Edited by Allison Beeby, Doris Ensinger and Marisa Presas
[Benjamins Translation Library 32] 2000
► pp. 251–260
Title: Problems and strategies in the translating English common names for animals in scientific texts for non-specialists. Common, non-scientific, names for animals make up an important part of the terminology used in scientific texts for non-specialists in English. This is due to both the genre’s thematic orientation toward nature as well as to the wide variety of common names available to the English language which is, in turn, partly a consequence of the long-standing English tradition of amateur and specialist study of fauna which has led to the coining of a great number of artificial, non-scientific animal names. After briefly explaining the basics of taxonomic naming and vernacular zoonymy, this paper goes on to discuss the problems which arise when translating such animal names into Spanish.
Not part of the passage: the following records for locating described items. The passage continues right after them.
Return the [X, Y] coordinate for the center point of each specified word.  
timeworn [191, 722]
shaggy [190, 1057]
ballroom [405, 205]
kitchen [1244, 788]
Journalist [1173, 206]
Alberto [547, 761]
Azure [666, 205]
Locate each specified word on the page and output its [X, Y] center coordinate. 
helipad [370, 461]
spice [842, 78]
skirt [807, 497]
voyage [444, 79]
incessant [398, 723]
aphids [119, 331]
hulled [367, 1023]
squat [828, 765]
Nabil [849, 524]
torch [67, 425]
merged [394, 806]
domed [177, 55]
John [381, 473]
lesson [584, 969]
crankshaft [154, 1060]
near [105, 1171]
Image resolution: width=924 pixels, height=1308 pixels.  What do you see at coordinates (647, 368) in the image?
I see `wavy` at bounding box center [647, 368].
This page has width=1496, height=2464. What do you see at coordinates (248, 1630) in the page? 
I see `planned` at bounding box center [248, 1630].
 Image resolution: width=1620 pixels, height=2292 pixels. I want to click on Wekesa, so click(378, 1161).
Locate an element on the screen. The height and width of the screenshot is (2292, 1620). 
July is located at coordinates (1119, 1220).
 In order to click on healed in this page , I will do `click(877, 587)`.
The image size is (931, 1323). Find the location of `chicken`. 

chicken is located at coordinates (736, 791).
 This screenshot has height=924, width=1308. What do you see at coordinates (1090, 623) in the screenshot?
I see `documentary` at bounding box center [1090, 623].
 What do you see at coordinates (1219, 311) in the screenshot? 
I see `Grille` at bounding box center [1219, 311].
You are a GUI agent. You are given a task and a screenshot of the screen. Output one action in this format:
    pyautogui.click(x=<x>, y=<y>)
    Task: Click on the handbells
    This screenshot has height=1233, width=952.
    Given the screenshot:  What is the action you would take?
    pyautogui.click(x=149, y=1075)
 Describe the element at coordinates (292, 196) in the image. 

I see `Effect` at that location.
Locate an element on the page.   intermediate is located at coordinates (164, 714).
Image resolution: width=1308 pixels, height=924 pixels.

Bearing in mind a series of translation errors detected in the Spanish version of several articles taken from newspapers, Scientific American and National Geographic Magazine, a number of translation strategies are proposed in order to overcome three main following problems: 1. the fact that bilingual English-Spanish dictionaries fail to include many common names for animals; 2. the frequent absence of scientific names to accompany their popular equivalents in English texts for non-specialists; and 3. the frequent lack of a popular Spanish equivalent for the corresponding common name in English.